Segment Open

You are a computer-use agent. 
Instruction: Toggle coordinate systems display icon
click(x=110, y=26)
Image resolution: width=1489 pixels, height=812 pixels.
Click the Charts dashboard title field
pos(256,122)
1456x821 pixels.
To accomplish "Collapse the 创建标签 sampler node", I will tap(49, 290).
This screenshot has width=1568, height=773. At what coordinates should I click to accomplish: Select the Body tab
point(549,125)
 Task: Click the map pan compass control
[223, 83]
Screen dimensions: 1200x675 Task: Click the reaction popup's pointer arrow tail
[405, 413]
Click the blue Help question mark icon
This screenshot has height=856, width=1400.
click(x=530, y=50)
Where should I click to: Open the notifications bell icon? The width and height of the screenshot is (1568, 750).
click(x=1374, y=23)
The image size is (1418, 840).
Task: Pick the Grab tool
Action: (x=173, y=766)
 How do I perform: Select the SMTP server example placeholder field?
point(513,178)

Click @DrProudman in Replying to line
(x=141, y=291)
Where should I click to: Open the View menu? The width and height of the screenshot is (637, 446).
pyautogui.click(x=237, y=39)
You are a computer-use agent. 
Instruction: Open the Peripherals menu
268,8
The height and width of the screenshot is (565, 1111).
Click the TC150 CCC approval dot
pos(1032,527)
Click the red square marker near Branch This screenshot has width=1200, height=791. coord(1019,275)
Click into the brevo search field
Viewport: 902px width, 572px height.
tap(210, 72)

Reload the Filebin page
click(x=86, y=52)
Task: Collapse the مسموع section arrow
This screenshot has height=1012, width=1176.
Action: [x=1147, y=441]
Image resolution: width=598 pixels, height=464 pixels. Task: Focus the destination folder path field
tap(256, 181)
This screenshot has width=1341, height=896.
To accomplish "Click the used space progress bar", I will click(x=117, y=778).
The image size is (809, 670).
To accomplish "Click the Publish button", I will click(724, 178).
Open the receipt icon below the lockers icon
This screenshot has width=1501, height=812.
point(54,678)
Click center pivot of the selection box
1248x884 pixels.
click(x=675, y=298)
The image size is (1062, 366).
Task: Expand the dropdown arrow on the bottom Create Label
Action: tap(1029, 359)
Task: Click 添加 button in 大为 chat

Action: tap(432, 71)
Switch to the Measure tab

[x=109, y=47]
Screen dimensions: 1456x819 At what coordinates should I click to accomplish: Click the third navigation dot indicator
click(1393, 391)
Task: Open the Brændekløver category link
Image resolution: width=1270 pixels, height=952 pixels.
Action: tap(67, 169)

Segment Closed

EXERCISE: Every line containing the word "will" must be copied from the material above.

EXERCISE ANSWER:
To accomplish "Collapse the 创建标签 sampler node", I will tap(49, 290).
To accomplish "Click the used space progress bar", I will click(x=117, y=778).
To accomplish "Click the Publish button", I will click(724, 178).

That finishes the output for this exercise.